§ **MATERIAL PROVIDED**
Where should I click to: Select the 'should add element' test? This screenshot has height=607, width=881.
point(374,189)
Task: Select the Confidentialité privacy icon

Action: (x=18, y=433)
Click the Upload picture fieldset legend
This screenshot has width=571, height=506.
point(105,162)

* * *

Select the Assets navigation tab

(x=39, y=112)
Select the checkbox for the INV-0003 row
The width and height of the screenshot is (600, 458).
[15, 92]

--

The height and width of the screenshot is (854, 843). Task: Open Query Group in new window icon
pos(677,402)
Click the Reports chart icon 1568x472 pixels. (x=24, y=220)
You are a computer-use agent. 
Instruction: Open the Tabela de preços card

§ **AIM OF THE TASK**
Only one stretch of the records above is wanted: the lines between the one holding "The height and" and the one holding "Instruction: Open the Tabela de preços card", inclusive, reproduced exactly.

§ **EXERCISE SOLUTION**
The height and width of the screenshot is (854, 843). Task: Open Query Group in new window icon
pos(677,402)
Click the Reports chart icon 1568x472 pixels. (x=24, y=220)
You are a computer-use agent. 
Instruction: Open the Tabela de preços card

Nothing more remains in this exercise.